A sea trout bonanza is under way in the mouth of the Choptank River, but that's no secret. Half the Chesapeake Bay seems to know about it.
They were there -- big boats, little boats, tin rowboats with outboards, tri-hulls, deep vees, Bay-builts, even a sailboat -- drifting lazily on a Monday morning last week. At 7 a.m.
It looked like Resurrection City on the high seas.
"They're on one school of fish," said Dick Houghland, captain of the charter boat Mary Lou. "I know of three other schools out here. I don't care to fight with those guys all morning. Let's see if we can find another bunch of fish."
He didn't go far. The big clutch of boats was about a mile due east of Sharps Island Light, the most easily distinguishable navigational marker on the bay. Some years back winter ice pushed the big lighthouse over at an angle and there it sits.
Mary Lou began the sea trout search about a mile north of the cockeyed lighthouse. Houghland watched the sparks on the depth finder as he idled along. The bottom was 20 feet down and frequently the machine would show great swatches of fish at varying depths. Houghland laughed them off.
"Just bait," he said. "Garbage fish."
So how could he tell the real thing?
"You'll see," he said. "The whole bottom will rise up into a big hill. These fish hold right down on the bottom and they'll pile up in hills, sometimes four and five feet high."
The four anglers aboard gathered around the captain's chair and oohed and aahed each time the machine lit up, and each time Houghland chuckled that it was more "garbage."
Finding fish takes time. The anglers soon tired of the concentration of the effort. They were reclining in the stern when Houghland leaped from the chair, tossed out a marker buoy and stopped the boat.
"Good Lord what a pile of fish!" he exclaimed. "Get those bucktails in the water."
The fishermen jumped to, and as the Mary Lou drifted with the tide across the acre of fish, they cast and slowly retrieved half ounce hair lures with pork rinds on the hook.
On the first drift two sea trout took the baits and were boated, and several others tugged but didn't take. On the second drift there were fewer bites and no fish, and again on the third. The great pile of trout was dispersing.
It took Houghland another half-hour to rediscover the school, and when he did he looked up and saw trouble coming.
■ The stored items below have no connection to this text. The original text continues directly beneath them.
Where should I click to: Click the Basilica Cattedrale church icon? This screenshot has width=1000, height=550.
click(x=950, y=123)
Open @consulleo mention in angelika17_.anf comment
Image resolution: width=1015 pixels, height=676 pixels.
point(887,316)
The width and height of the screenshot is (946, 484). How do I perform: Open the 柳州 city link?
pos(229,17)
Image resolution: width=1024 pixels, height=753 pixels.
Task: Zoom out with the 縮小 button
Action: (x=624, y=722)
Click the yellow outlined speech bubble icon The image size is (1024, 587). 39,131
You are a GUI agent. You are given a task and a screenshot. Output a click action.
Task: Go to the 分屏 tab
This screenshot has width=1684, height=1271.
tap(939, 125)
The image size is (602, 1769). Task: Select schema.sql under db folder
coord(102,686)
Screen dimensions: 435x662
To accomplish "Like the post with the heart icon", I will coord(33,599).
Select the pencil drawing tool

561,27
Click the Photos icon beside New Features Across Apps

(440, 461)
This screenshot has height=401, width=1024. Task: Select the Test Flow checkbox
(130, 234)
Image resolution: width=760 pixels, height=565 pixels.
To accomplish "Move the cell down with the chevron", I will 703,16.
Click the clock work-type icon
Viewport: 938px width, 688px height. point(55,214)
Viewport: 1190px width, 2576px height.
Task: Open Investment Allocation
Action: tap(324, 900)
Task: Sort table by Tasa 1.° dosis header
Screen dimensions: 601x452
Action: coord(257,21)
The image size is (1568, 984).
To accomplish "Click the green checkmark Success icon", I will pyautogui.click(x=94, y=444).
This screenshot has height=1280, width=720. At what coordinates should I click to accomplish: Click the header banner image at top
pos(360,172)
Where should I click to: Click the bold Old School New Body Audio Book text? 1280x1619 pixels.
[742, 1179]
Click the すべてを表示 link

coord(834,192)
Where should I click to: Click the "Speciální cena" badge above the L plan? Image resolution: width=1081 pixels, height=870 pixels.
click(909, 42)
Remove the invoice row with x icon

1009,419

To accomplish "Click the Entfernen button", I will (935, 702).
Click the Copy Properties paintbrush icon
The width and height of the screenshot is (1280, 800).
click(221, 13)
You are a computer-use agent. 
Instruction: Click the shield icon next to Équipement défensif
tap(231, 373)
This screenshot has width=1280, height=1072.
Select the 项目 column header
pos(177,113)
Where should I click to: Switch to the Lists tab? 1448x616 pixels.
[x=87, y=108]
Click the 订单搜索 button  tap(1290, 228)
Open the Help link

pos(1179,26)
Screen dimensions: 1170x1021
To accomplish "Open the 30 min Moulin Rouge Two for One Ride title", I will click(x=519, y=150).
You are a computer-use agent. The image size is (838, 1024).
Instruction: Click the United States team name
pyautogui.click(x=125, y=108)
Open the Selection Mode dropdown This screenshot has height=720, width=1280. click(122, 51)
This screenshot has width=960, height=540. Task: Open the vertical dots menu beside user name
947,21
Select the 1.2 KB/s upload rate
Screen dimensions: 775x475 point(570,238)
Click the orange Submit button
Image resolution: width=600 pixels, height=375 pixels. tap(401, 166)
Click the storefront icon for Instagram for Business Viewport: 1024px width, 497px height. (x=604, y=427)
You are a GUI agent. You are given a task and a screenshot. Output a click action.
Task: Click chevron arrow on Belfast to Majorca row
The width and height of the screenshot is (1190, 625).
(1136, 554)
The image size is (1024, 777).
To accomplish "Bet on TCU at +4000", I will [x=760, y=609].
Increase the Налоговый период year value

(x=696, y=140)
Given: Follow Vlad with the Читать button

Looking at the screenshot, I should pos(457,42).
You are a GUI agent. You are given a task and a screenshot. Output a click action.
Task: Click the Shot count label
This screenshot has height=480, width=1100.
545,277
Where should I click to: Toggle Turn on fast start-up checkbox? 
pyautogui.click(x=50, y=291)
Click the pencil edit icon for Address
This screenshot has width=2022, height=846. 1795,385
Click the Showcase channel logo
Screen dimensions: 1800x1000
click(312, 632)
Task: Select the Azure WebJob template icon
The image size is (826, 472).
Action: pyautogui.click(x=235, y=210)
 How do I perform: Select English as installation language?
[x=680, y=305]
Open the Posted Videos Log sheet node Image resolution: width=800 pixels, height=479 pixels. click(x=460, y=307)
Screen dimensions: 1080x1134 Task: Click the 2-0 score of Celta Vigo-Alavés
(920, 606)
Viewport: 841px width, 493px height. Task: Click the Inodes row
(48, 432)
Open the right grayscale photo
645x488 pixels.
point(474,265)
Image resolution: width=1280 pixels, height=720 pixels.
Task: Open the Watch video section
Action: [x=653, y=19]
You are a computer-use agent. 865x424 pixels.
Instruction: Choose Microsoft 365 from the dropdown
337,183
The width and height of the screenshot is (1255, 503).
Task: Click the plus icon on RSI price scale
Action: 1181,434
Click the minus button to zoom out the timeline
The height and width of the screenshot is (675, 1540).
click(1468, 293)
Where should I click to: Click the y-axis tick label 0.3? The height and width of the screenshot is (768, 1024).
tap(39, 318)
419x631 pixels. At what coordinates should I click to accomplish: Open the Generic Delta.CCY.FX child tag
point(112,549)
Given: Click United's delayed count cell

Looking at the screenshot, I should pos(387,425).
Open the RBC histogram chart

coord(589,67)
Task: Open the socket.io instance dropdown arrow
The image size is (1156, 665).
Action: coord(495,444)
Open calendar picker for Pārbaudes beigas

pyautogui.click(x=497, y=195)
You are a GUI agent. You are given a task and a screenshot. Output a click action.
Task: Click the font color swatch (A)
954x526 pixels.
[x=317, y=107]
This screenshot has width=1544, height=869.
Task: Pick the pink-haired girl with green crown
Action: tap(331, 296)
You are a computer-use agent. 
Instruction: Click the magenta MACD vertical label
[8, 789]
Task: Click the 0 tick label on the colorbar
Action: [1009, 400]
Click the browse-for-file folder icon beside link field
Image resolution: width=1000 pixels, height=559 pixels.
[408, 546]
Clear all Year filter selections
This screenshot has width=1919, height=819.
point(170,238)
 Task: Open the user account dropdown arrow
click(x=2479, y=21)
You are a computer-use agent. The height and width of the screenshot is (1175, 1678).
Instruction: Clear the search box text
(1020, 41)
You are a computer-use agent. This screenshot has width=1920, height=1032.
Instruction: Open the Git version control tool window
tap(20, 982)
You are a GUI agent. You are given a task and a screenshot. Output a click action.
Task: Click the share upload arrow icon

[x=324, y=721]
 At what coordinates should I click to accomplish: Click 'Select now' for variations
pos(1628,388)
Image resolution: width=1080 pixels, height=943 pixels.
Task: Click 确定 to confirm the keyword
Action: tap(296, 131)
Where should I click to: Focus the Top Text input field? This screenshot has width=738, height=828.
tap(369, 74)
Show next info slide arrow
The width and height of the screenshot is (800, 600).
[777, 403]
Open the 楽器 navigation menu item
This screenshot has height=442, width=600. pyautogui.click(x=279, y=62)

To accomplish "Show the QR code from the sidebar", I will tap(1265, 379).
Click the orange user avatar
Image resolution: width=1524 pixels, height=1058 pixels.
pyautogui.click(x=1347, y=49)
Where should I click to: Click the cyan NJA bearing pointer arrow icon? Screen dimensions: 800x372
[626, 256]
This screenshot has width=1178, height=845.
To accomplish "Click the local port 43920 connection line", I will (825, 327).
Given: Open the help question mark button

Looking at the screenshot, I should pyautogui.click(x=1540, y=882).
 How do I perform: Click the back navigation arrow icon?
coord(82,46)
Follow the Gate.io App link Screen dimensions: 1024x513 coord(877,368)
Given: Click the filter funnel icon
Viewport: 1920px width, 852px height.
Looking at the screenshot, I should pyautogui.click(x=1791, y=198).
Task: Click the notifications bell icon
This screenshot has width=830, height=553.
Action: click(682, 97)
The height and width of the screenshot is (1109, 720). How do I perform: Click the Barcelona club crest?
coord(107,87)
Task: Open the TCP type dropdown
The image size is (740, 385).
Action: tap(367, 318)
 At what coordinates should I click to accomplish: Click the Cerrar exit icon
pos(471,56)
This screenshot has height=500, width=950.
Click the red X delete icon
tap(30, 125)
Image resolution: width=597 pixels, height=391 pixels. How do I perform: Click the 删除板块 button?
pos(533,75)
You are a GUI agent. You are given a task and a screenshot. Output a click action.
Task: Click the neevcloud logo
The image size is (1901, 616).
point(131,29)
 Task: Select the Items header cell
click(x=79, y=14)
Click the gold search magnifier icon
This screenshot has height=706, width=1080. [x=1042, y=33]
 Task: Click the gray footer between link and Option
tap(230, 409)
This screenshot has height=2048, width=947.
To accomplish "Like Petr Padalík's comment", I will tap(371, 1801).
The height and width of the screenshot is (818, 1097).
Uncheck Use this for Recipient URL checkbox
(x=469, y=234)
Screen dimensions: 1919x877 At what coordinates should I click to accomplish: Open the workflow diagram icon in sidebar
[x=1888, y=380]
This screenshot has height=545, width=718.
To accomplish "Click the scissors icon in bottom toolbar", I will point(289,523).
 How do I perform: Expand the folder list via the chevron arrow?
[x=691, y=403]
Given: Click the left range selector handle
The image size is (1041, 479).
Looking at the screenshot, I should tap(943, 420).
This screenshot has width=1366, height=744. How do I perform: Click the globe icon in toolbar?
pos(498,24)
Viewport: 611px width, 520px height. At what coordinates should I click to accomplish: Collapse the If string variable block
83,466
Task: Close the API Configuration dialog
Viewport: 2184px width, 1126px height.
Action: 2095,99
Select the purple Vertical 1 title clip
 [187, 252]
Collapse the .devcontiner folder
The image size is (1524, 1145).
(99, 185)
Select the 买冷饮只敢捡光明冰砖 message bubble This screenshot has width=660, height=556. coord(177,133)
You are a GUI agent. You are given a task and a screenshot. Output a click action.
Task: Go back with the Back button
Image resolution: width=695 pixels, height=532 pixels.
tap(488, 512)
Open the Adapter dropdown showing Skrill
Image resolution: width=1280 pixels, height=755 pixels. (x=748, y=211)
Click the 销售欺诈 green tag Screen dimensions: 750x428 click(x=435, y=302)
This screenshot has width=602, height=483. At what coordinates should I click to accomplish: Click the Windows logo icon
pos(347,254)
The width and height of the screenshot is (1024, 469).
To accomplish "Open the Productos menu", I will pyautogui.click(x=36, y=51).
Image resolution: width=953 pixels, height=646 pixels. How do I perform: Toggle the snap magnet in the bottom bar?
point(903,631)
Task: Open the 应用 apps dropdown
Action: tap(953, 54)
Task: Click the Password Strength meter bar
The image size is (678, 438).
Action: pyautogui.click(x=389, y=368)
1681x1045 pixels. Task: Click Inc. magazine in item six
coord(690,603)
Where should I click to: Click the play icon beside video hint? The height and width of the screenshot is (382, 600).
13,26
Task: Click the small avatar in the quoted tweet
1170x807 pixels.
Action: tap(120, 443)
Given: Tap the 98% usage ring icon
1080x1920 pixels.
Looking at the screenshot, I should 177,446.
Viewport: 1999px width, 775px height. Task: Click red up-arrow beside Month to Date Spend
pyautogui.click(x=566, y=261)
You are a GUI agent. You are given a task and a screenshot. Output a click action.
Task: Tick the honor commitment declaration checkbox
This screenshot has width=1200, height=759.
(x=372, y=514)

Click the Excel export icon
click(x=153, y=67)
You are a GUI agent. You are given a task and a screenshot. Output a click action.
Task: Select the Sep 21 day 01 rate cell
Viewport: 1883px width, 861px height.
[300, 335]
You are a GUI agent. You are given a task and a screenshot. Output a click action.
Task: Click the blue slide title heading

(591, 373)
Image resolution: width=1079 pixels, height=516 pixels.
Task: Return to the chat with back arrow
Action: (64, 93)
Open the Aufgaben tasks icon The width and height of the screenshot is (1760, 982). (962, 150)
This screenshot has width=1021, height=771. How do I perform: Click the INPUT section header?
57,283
"Nothing but bows" he said, his finger pointing to the armada from down south descending on the Mary Lou bows-first. "Get 'em quick," said Houghland, "because it's gonna be a zoo."
It was. Before the first drift was done he was surrounded by boats from Tilghman Island, Baltimore.Annapolis, Grasonville, North Beach; boats with long names, with short names and boats with no names at all.
With consummate good humor and boat-handling skill Houghland managed to hold Mary Lou in the middle of this mad pack and put his anglers consistently over the school, which was moving north to escape the chaos.
Time after time he pulled back the throttles just a few feet from some menacing newcomer, directed the casts and watched the anglers hoist up beautiful golden sea trout (called goldfish by the locals). .the fish weighed three to nine pounds, mostly on the larger end.
It went on like that until noon, when the traffic jam grew unbearable.
The captain set a course for James Island 10 miles south at the mouth of the Little Choptank, where the remaining two schools were thought to be.
There, in less crowded waters, the day drew to an incredibly successful close
Five boats hovered around a marker buoy off James Island, and when Mary Lou passed by Houghland whistled. 'I don't know who threw that marker but he put it right on a big pile of fish."
From interloped upon he became the interloper, joining the little clutch of boats. The fishing was superb, though the trout were slightly smaller. By 5 p.m. the catch-box was full and the four anglers took to releasing the fish once they had brought them to the boat.
They made their way home into a blood red sunset with 60 trout, seven bluefish and a flounder in the box, and plenty of others left to catch again.
"It's amazing," said Houghland, who fishes these waters six days a week. "You can come out here and terrorize these fish all day alongside 30 other boats. Come back the next day and the same school is there and it looks just as big."
The sea trout explosion at the mouth of the Choptank was first noticed four years ago. No one knows whether the fish were there in the falls of years before that or not. Fishermen were too busy catching striped bass in the good old days before the stripers grew scarce.
Now the fleet is onto the sea trout blitz for its fourth straight fall and the parameters of the season are beginning to take shape.
Sharps Island trout were first caught this year around the third week of August. The big fish spend most of the summer further south in the Bay. They appear to be chasing bait when they move up into the midbay area.
The good news is that they're here for awhile. Excellent fishing should continue through the middle of October if past history holds.